## The task
Would you give back exactly the lines from the line with "This screenshot has" through the end of the entries below, both included, but none of the pictures?

## Input data
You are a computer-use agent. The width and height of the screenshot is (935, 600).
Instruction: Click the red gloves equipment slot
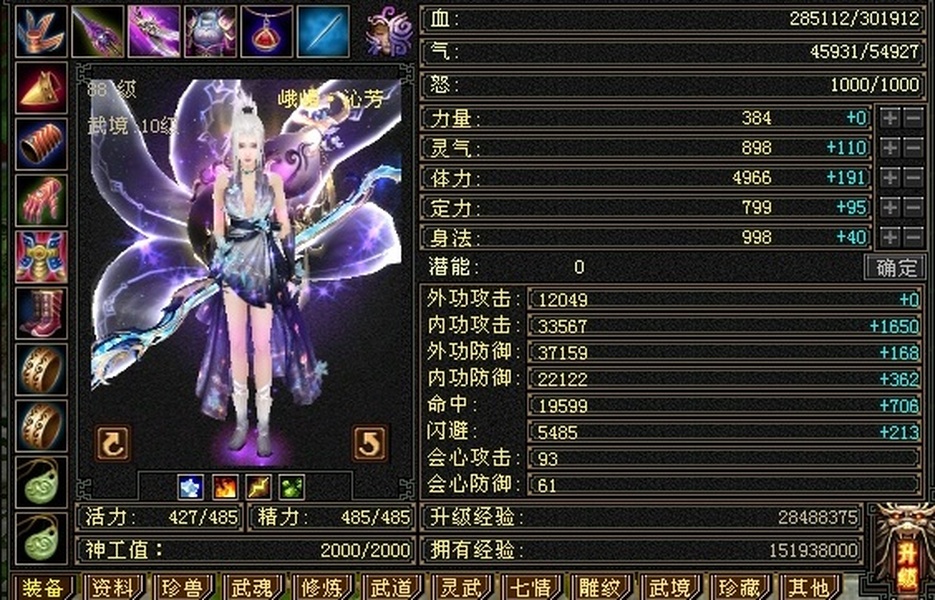coord(41,201)
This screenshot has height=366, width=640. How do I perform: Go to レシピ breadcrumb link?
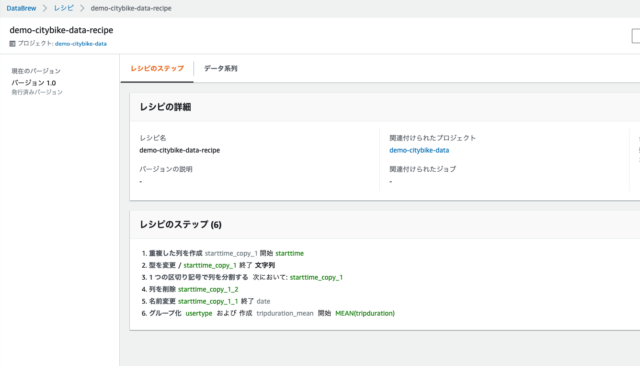pyautogui.click(x=64, y=8)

## Answer to the problem
This screenshot has height=366, width=640. How do I perform: Go to レシピ breadcrumb link?
pyautogui.click(x=64, y=8)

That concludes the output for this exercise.